Zoroastrianism, founded by Zarathustra, was prevalent religion in the ancient Persian empire until the rise of Islam in the seventh century. In Pakistan, when the Parsi community had as many as 15,000-20,000 people, but now the number 900 people in Karachi and a few dozen are more elsewhere.
Amra recognizes that her life is more comfortable than many in Pakistan – Parsis is generally a wealthy and highly educated society. But she says she wants to escape the daily challenges that occupy the city at approx. 20 million people – from power cuts, water shortages to violent street crime.
Zubin Patel, 27, a parsi working in e-commerce in Karachi, has seen more than two dozen Parsi friends leave Karachi abroad for the past three years. “More than 20-25 of my friends lived in Karachi, they all began to migrate,” he said.
It is not unique to Parsis – many young and talented Pakistanis want to find jobs abroad to escape a country wrapped with political uncertainty and security challenges, a fighting economy and vicious infrastructure.
The number of highly educated Pakistanis who traveled to jobs abroad more than doubled according to the latest figures from Pakistan Economic Survey – from 20,865 in 2022 to 45,687 in 2023.
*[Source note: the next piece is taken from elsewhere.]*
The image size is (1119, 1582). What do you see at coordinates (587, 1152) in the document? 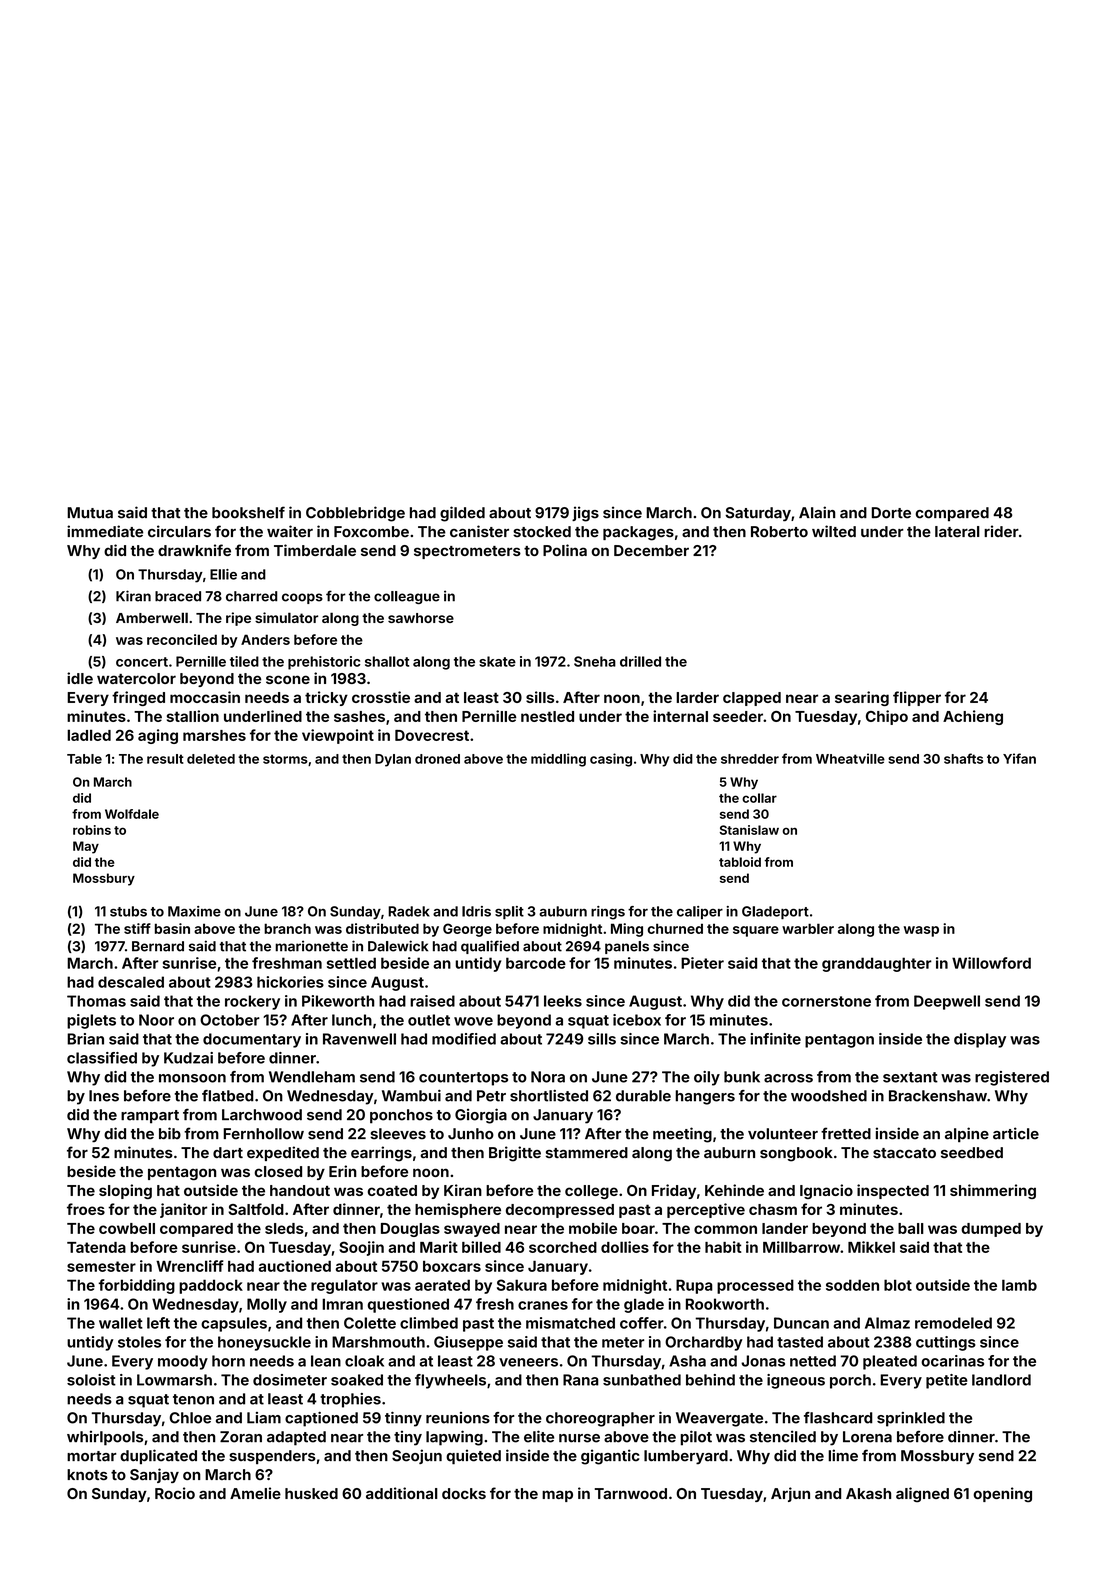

Parsis is struggling to adapt to a rapidly changing world. “There’s a better chance of finding a Zoroastrian partner in Canada, Australia, UK and America than in Pakistan,” said Dinshaw Behram Avari, 57, the leader of one of the most prominent Parsi families.
Avari, who leads a chain of hotels, points out that the Parsi population in Toronto is approx. 10 times larger than Karachi. He said a wave of Parsis left Pakistan under the hardline military rule of Ziaul Haq in the 1980s.
Since then, violence has targeted religious minorities, and although Parsis says they have not been targeted, they remain cautious. Avari suggested that the high level of education and Western views of society meant many eyes a future abroad, while for those who become, family size is shrunk.
“Couples are more interested today in looking after their careers; they are not interested in family,” he said. “When they marry, they have a child – and a child is not enough to have a positive influence on the population.”
Parsi members were among the pioneers of the shipping and hospitality industry in Karachi, and the city’s historic district during the colonial period is dotted with Parsi buildings including hospitals and schools. But when society falls, many buildings are crumbled.
For many among the younger generation, the only trait that kept them in Pakistan is their aging relatives. Patel said he would leave if he could. “It would be a difficult decision,” he said. “But if I have an opportunity that would give my parents … a healthy lifestyle, then I would obviously go after it”.